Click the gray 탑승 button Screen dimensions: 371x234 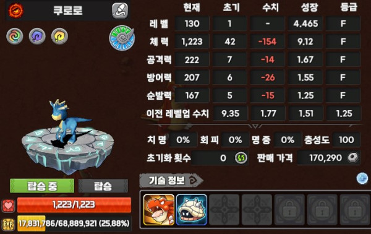103,186
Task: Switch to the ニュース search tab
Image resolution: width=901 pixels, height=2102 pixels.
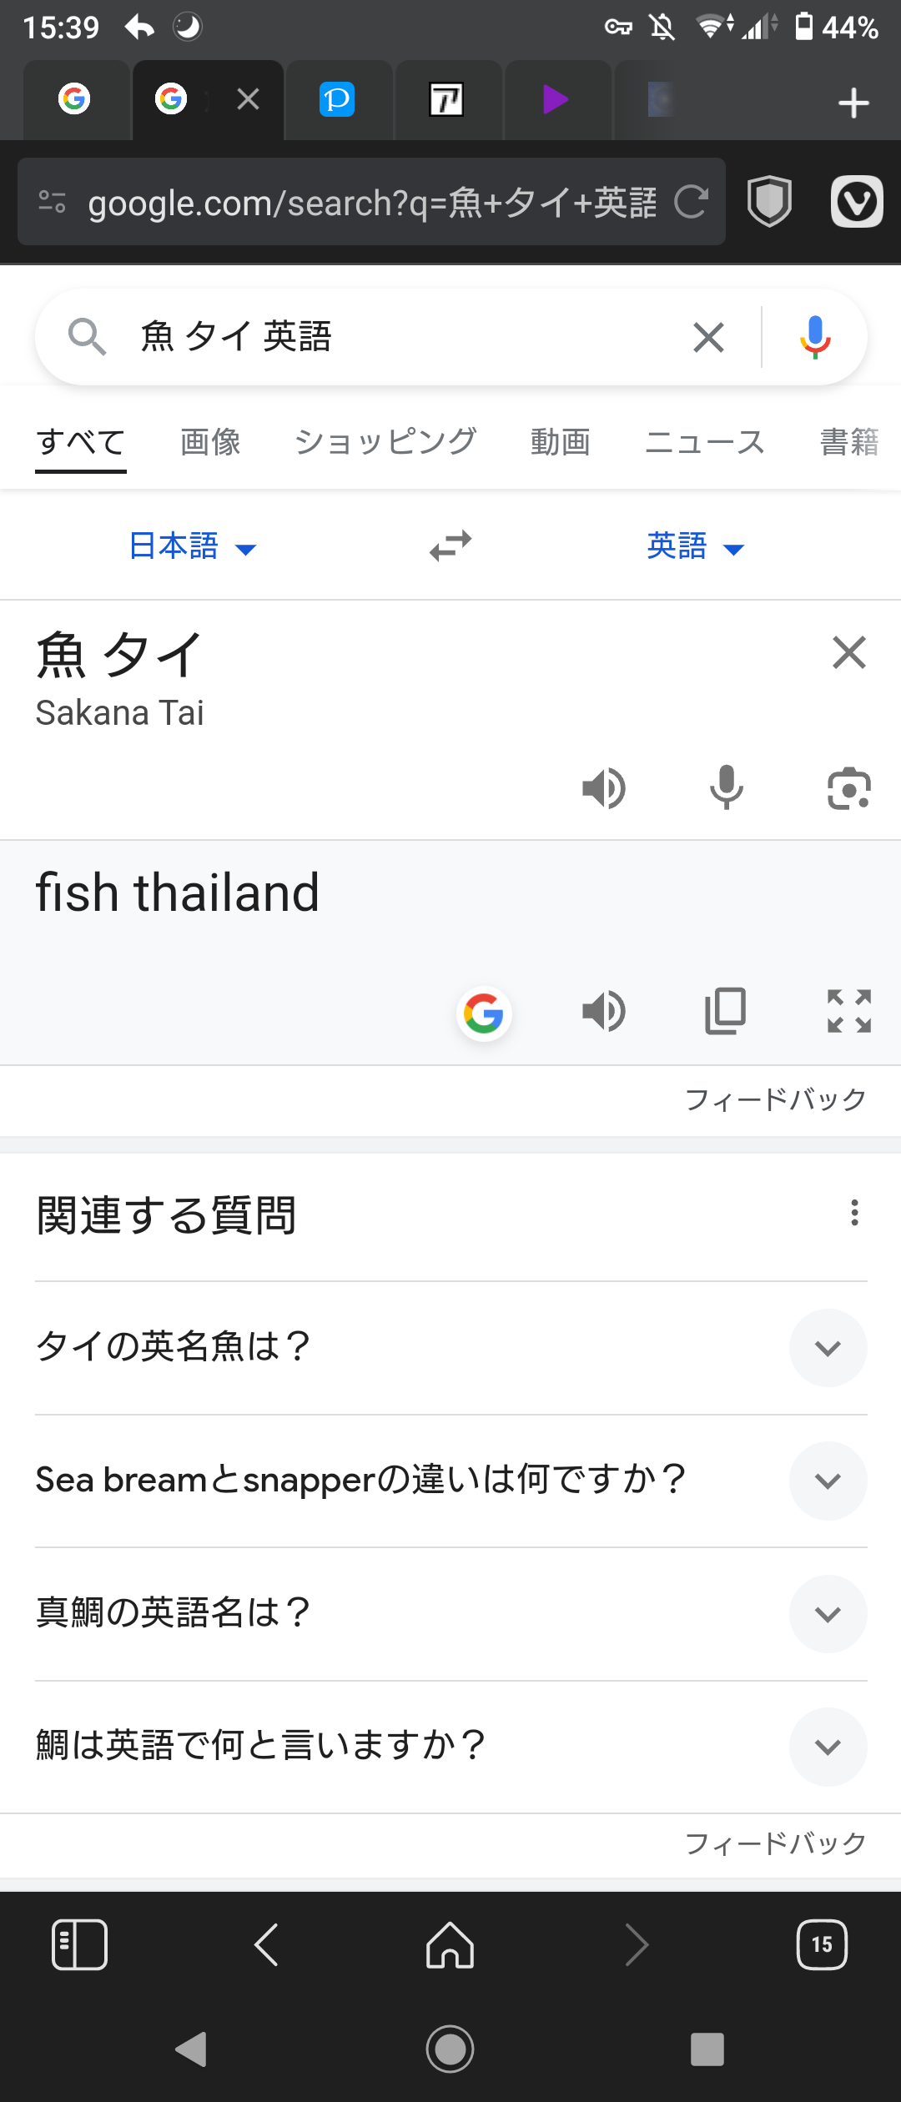Action: pos(705,441)
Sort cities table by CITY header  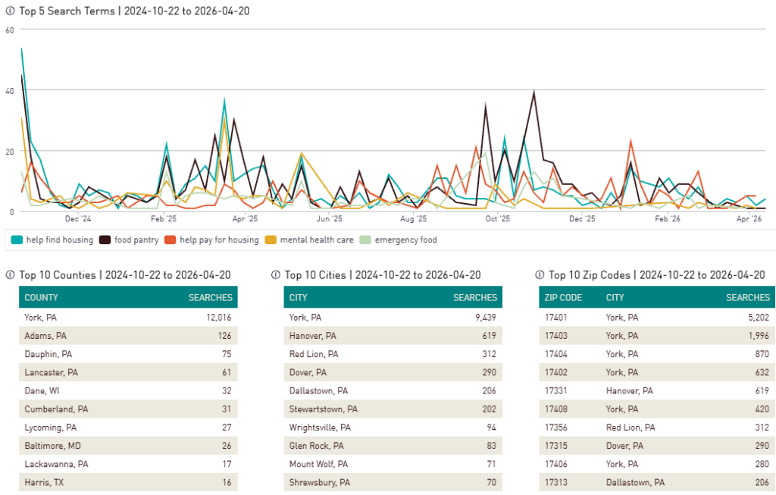point(299,298)

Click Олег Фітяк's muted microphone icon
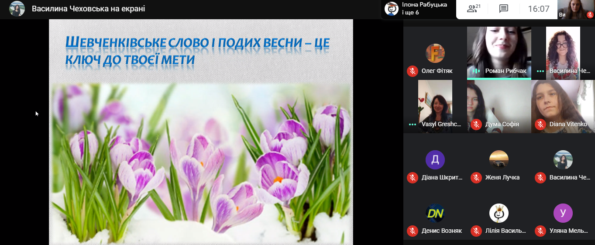pyautogui.click(x=412, y=71)
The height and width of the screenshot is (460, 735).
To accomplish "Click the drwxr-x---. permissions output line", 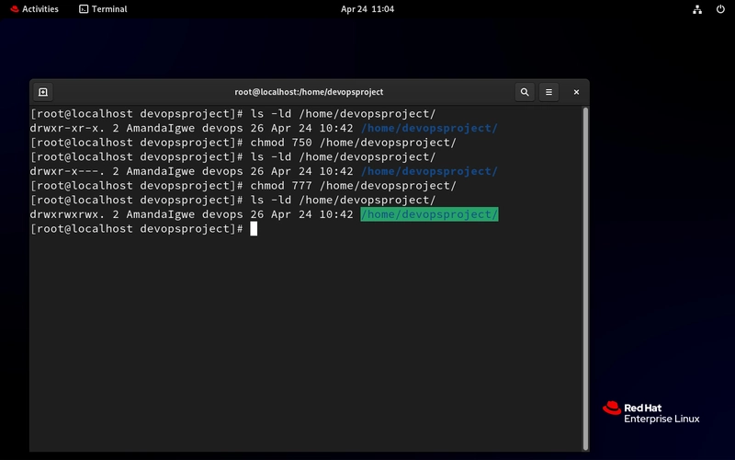I will 264,171.
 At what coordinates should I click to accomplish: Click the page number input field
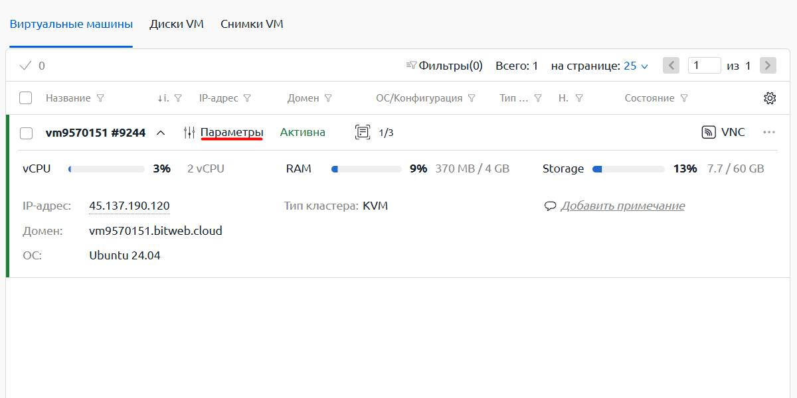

● ● ● ● ●

What you will do:
Please gather every line from the material above that contains the word "width".

The completed task:
Image resolution: width=901 pixels, height=2102 pixels.
The height and width of the screenshot is (460, 735).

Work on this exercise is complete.